= EXERCISE =
The reply should hold only the lines from the one with "Click the Web development globe icon" to the one with "Toggle the response feedback to positive", both ends kept, exactly as they appear below, without any pictures.

[Stored records]
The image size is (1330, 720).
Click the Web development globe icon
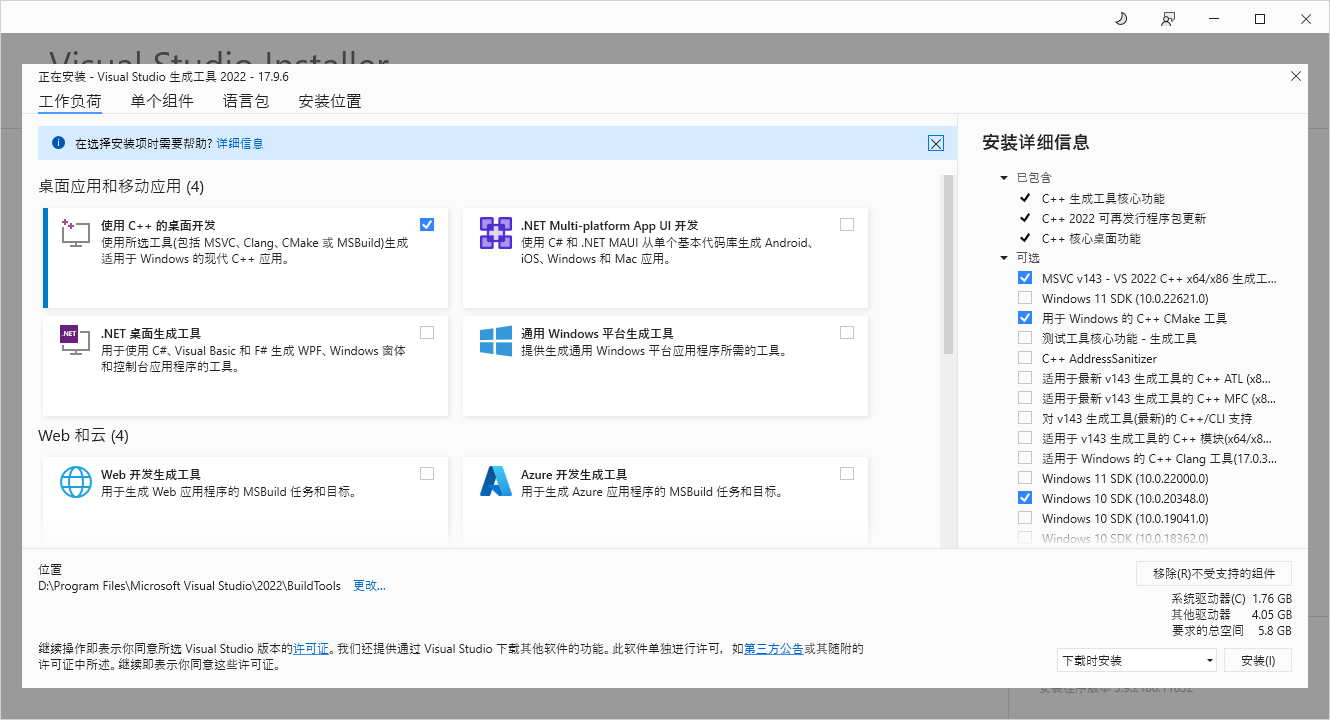coord(75,482)
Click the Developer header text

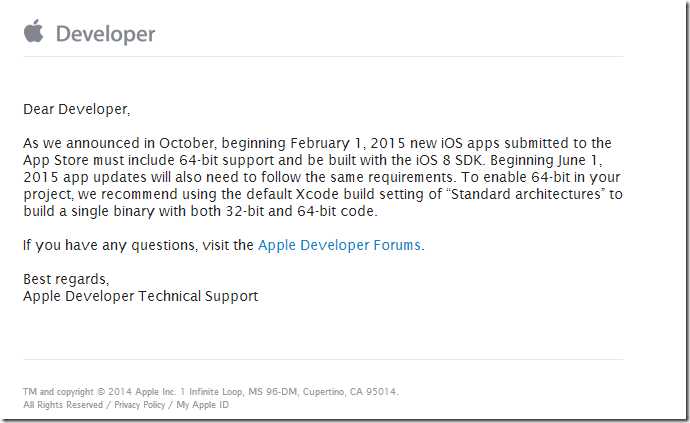(105, 34)
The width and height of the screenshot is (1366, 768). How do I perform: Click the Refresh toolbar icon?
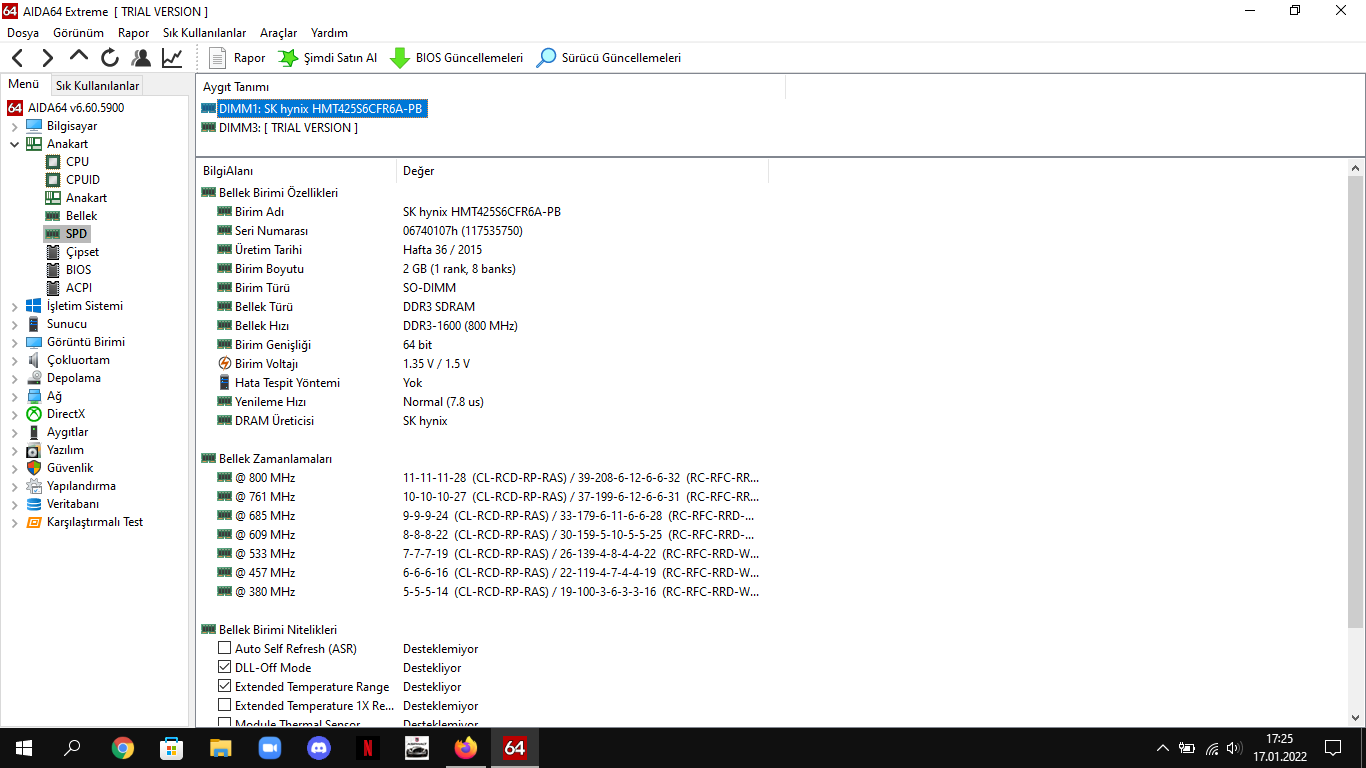pyautogui.click(x=110, y=58)
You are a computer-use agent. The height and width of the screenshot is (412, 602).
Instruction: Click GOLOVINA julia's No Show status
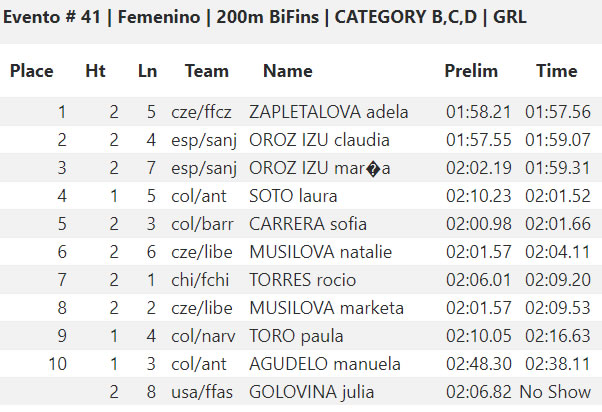pyautogui.click(x=555, y=392)
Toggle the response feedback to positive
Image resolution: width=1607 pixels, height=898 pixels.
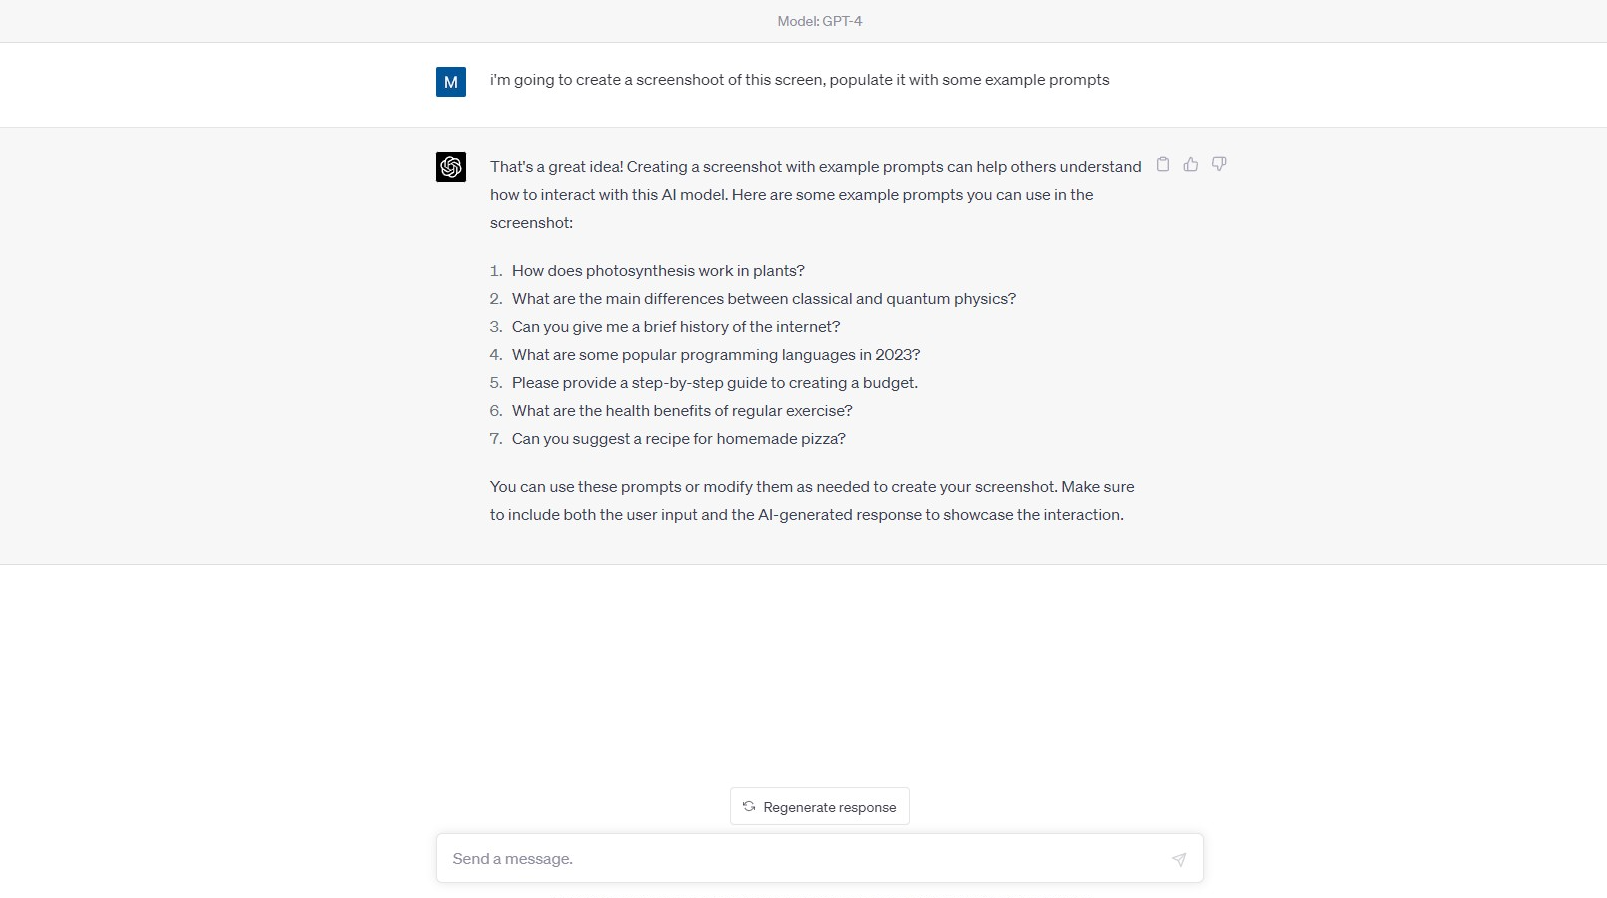click(1191, 164)
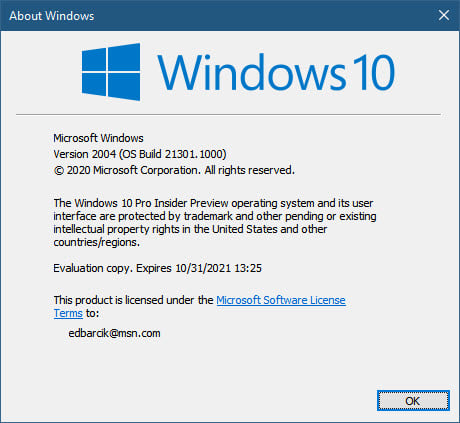The width and height of the screenshot is (460, 423).
Task: Click the 'All rights reserved' text
Action: point(249,170)
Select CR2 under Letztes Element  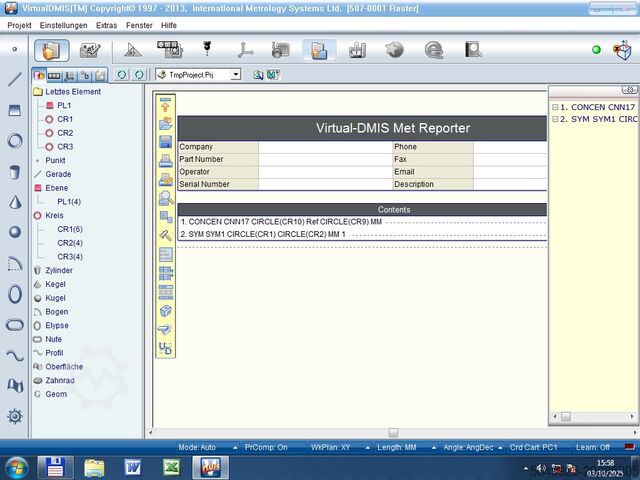[64, 133]
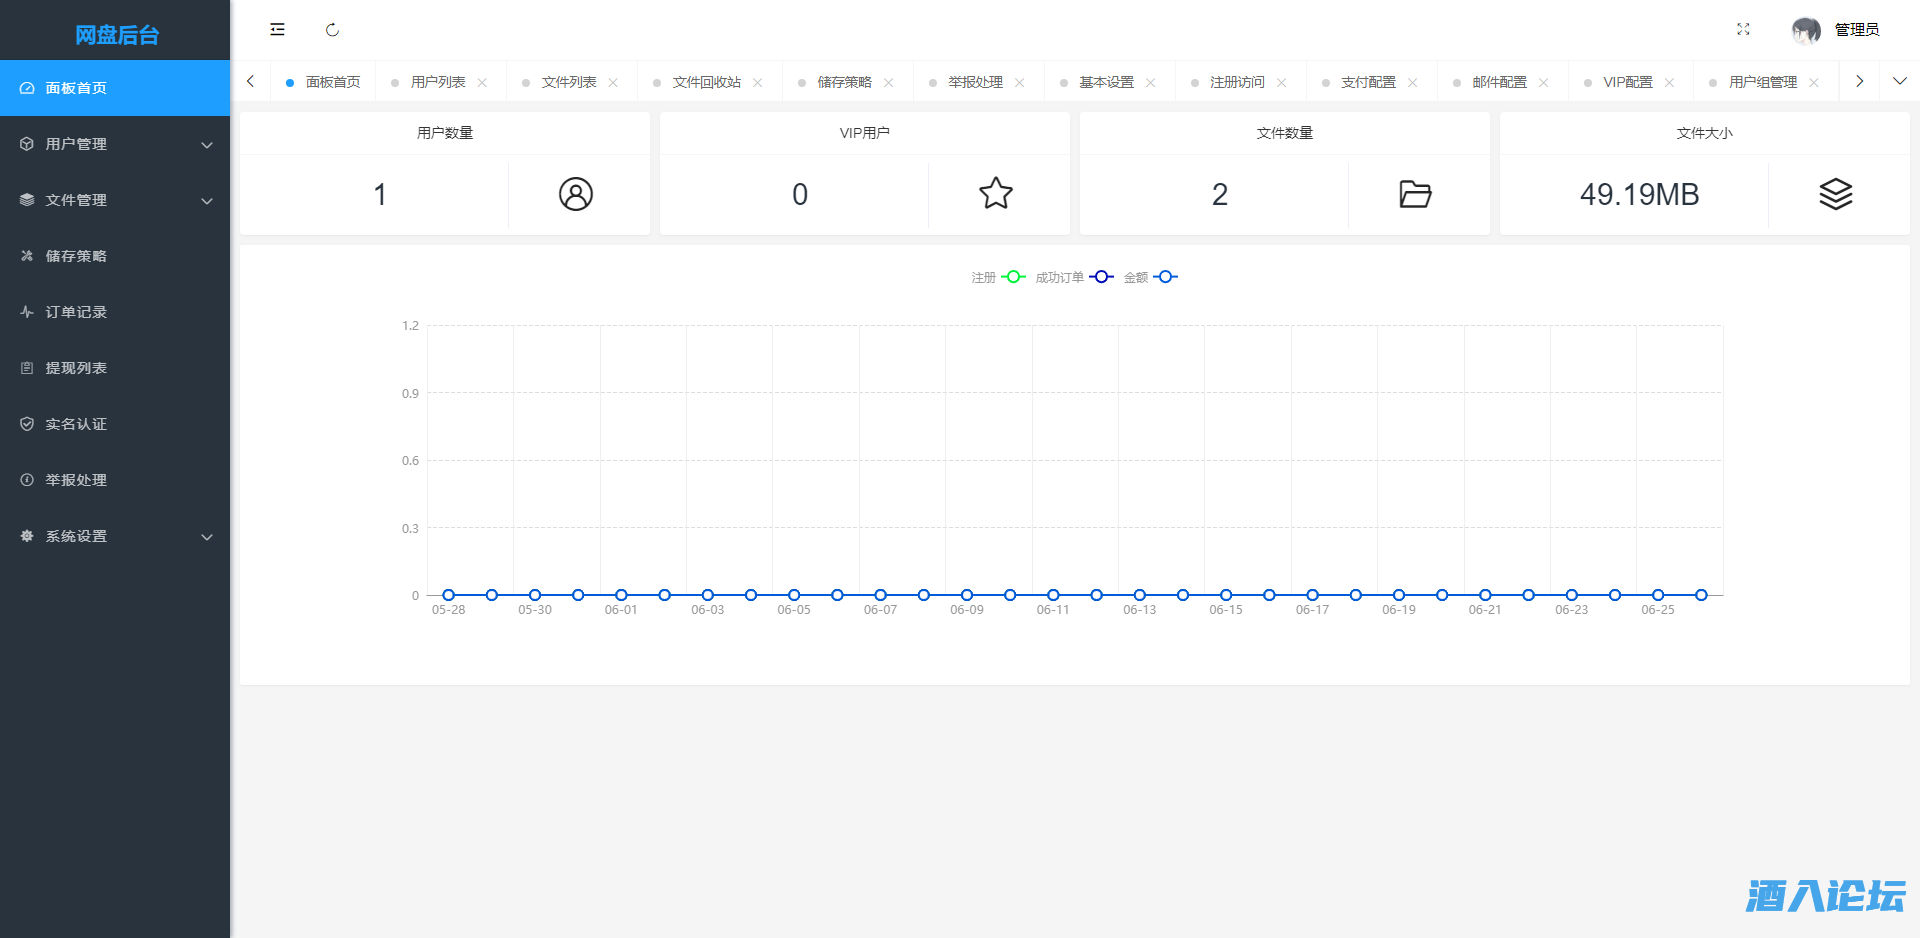Expand the 文件管理 sidebar menu

pyautogui.click(x=115, y=200)
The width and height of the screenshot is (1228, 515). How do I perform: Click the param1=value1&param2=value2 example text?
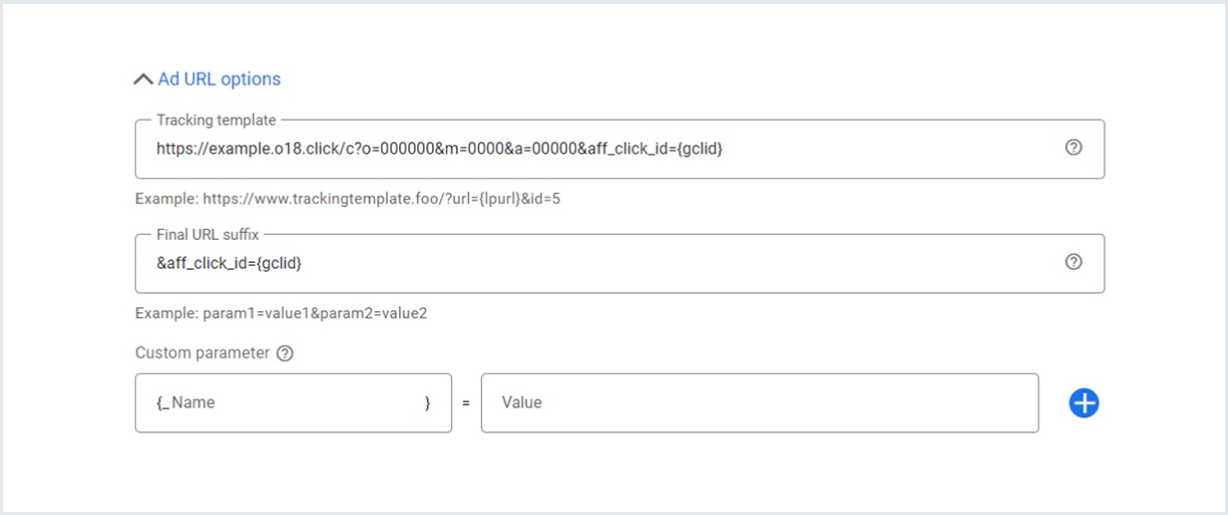coord(281,313)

= ANSWER SECTION =
Click the Web development globe icon
coord(75,482)
Click the Developer header text

(105, 34)
The width and height of the screenshot is (1366, 768). How do I perform: Click the Refresh toolbar icon?
pyautogui.click(x=110, y=58)
You are a computer-use agent. The height and width of the screenshot is (412, 602).
Instruction: Click GOLOVINA julia's No Show status
pyautogui.click(x=555, y=392)
Toggle the response feedback to positive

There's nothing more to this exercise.